- Cover of the issue.

Publication information
- Publisher: Marvel Comics
- Genre: Spy, superhero;
- Publication date: February – February 1995
- No. of issues: 1
- Main character(s): Captain America Nick Fury

Creative team
- Written by: Howard Chaykin Ben Schwartz
- Penciller: Andrew Currie
- Inker: Thomas 'Tom' Palmer Sr.
- Letterer: John Costanza
- Colorist: Joe Rosas
- Editor(s): Michael 'Mike' Marts Nelson 'Nel' Yomtov

= Captain America and Nick Fury: Blood Truce =

1995 comic book one-shot

Captain America and Nick Fury: Blood Truce, also known as Captain America/Nick Fury: Blood Truce, is a fortyeight page comic book one-shot published by Marvel Comics in 1995.

==Publication history==
The one-shot was written by Howard Chaykin, who had worked on many other Nick Fury projects before and Ben Schwartz.

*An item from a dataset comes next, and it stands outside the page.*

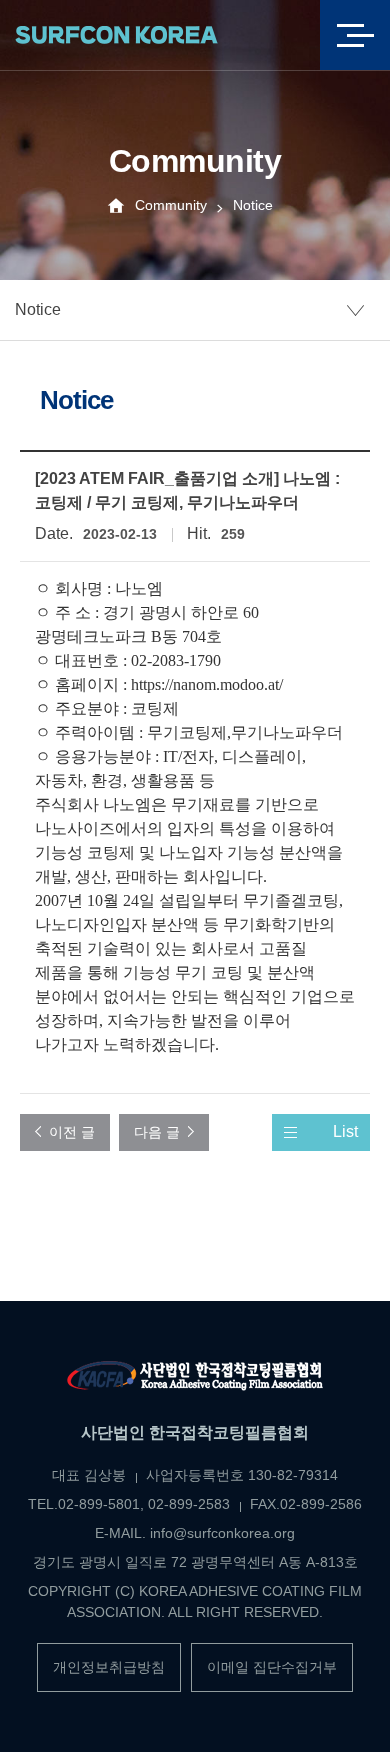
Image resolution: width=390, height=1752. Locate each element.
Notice (38, 309)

It was published on February 1, 1995.

==Plot==
Captain America and Nick Fury uncover a rogue faction of S.H.I.E.L.D. operatives determined to undermine a delicate international situation brought about by the defection of former KGB interrogator Dimitri Panshin. The rogue faction seek to make Panshin pay for his crimes. Only by siding with the Titanium Man, and A.I.M., can they save the world from an onslaught of nuclear holocaust.

==Reception==
The reviewer of NickFuryAgentofShield.com stated that although the comic features a lot of common tropes of Nick Fury stories it has some really nice art and dialogue. The book was ranked second on Diamonds highest selling paperbacks in February 1995.